I have made the regular resolution that I have going to start taking care of my physical health more. I started this resolution shortly before the Holiday season started, but I am planning to continue it even more. Over the summer because of the nature of my working schedule and just how I felt about myself I really neglected my body physically and I engrossed myself in poor eating, drinking and sleeping habits. Before my wedding I had dropped a significant amount of weight and I was taking care of myself, but shortly after that I just quit caring. Once I started the job at ACS I became determined that I was going to start treating my body better, because it is true what they say you only get one body.

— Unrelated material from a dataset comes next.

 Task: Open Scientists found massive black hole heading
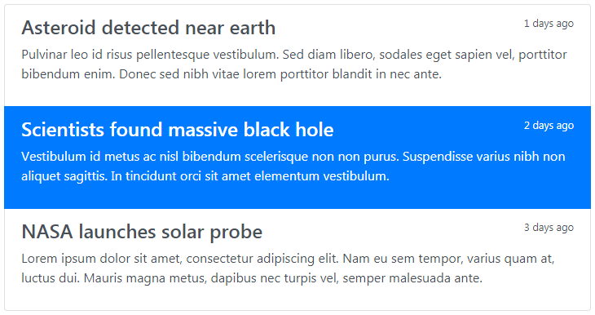(177, 130)
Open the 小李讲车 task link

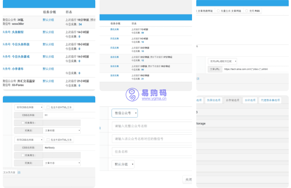[18, 69]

I know that in the future Michael and I are going to start a family so I want to be as healthy as I can be to start that process and be healthy for my future children so that I can be the best mother to them I can be. I have started eating so much healthier and have drastically reduced the amount of meat I consume, I now flatter myself a vegetarian but there are times that I still like a bite of some sort of meat. I have changed my diet to where I consume protein in other forms and I have really begun to eat more vegetables and fruits. This has been a lifestyle change for Michael as well, because I have started to cook more meals without meat. I do however still cook some meals where I just pick the meat out because Michael likes it.

I have also made a resolution to take care of our money and finances better. This year we are going to seriously start looking into buying a house and starting that process. Since I finally have a job with a decent salary that is not requiring me to spend half my pay check on gas, we have been able to save. We have agreed that this year we are going to put money in savings to spend on a house, and we have both decided that we are going to up our retirement because we know that is going to be something essential to us. We know that if we save know then in the future we will have less worry and grief.

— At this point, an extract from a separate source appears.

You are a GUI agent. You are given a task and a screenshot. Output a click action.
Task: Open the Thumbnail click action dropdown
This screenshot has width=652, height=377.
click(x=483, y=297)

I am thrilled to see what 2012 holds for myself, my marriage, my job and for my family. I know that as this year passes we will grow, we will learn and we will have so much fun doing it. So here is to all Happy New Year and let us make 2012 the best year we have had so far.

1 comment:

  1. I loved your blog post today! Such good and encouraging words as we move into the new year! I especially loved hearing about your views of being a wife and partner to Michael. I can just see how much you love him through your words!